WHAT TO DO. Go through the lines below, tally those that include the word "option", and give only the tally.

== Segment start ==

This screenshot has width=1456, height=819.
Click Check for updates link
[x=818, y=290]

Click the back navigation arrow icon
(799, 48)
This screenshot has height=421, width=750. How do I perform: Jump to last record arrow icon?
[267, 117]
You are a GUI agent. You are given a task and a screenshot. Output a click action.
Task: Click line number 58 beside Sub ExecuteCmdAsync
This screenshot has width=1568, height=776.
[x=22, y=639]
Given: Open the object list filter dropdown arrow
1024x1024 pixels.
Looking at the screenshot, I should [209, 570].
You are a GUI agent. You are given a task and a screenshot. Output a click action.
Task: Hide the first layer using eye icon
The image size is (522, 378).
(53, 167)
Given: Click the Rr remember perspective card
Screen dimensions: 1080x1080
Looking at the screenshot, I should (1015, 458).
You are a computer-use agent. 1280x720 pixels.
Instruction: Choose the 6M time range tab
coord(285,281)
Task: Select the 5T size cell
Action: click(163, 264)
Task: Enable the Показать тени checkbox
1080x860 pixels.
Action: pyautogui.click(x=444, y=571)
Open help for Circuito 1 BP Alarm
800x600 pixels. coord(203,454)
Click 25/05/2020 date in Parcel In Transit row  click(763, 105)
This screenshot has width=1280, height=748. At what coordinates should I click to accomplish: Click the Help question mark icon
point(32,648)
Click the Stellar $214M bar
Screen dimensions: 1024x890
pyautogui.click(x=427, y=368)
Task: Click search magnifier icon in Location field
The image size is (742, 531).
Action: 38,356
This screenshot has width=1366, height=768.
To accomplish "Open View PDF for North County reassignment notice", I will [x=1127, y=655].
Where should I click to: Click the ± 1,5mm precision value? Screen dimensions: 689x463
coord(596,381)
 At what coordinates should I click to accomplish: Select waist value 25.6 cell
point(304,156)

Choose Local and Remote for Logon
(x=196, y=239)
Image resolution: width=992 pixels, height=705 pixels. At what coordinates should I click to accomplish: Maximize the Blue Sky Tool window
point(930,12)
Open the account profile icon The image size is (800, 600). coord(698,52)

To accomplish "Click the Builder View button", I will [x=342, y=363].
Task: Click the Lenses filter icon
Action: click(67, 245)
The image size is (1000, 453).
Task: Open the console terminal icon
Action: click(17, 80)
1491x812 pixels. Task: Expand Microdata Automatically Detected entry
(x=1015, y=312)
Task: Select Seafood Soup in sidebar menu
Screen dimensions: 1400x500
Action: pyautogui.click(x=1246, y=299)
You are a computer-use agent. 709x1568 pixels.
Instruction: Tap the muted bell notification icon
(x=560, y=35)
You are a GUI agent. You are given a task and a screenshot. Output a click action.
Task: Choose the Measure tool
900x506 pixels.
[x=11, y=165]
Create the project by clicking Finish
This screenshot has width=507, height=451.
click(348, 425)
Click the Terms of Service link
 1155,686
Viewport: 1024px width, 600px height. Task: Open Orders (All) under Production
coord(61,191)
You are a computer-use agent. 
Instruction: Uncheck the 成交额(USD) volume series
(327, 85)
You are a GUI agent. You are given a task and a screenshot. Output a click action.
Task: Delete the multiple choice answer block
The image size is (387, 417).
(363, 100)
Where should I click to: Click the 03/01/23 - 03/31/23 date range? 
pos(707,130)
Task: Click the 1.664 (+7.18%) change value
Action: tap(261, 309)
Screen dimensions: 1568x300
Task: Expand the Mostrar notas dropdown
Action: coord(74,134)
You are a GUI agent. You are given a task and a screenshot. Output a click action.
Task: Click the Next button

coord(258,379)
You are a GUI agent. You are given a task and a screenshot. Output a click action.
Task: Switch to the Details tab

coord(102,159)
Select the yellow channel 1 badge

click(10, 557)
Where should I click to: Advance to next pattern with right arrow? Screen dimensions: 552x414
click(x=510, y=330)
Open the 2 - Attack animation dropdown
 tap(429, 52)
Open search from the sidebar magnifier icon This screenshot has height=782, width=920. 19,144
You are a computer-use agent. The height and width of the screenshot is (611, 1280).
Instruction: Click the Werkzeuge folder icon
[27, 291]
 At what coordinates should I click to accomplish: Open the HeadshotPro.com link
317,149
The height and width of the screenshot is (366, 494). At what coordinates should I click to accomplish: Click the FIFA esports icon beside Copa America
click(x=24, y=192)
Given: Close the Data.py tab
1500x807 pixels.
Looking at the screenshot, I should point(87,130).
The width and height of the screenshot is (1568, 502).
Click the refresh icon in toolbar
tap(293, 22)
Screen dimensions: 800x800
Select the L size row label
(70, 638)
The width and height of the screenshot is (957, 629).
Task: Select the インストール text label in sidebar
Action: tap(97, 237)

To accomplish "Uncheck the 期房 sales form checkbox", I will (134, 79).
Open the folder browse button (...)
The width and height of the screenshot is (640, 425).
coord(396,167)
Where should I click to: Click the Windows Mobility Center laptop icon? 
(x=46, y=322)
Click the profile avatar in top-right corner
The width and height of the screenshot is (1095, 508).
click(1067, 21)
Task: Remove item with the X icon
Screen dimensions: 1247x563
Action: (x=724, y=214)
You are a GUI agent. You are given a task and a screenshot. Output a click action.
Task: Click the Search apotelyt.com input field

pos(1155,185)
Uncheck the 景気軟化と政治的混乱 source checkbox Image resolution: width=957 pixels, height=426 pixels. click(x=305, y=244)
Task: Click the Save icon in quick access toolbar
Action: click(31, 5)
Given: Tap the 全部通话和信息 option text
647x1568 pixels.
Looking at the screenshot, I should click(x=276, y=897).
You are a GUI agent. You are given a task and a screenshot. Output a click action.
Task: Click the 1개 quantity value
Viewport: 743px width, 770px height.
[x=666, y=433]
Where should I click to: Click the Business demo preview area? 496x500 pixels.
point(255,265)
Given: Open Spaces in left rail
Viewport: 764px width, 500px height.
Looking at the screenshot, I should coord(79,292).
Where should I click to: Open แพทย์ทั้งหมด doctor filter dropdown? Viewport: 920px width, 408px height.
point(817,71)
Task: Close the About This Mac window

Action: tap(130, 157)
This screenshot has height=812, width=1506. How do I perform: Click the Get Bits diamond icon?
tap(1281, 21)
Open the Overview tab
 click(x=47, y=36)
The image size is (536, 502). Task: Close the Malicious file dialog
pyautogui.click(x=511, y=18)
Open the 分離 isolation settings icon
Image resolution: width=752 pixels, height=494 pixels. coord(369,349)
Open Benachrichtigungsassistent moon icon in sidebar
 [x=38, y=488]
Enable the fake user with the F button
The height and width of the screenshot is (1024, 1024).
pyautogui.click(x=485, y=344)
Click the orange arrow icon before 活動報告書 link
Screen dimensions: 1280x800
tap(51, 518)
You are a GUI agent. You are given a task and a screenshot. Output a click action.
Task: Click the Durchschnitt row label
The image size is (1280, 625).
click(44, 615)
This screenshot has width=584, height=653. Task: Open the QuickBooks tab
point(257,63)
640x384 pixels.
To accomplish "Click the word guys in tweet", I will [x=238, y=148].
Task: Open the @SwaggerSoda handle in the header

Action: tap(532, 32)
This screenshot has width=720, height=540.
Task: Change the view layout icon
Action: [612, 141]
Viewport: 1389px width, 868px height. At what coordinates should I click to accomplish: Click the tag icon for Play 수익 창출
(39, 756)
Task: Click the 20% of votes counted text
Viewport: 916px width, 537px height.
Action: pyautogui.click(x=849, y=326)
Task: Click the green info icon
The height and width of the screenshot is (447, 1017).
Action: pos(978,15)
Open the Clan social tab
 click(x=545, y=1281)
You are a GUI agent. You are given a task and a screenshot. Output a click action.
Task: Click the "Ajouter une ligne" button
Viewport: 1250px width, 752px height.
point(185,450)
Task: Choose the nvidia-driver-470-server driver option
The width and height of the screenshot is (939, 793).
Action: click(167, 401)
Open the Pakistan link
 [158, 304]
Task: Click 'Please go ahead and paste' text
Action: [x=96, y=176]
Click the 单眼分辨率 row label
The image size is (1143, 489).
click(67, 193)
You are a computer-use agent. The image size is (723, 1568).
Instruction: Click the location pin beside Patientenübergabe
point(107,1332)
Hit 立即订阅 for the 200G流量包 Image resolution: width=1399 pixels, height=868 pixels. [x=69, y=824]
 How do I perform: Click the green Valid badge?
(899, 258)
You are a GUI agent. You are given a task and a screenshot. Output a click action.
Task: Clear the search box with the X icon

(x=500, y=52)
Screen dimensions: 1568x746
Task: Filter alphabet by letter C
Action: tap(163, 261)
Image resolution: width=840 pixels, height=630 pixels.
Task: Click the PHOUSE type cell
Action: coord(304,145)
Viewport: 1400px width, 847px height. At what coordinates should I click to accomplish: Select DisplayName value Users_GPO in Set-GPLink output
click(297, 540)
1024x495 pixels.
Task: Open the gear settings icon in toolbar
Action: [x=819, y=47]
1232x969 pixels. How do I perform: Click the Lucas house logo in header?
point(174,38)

== Segment end ==

EXERCISE SOLUTION. 2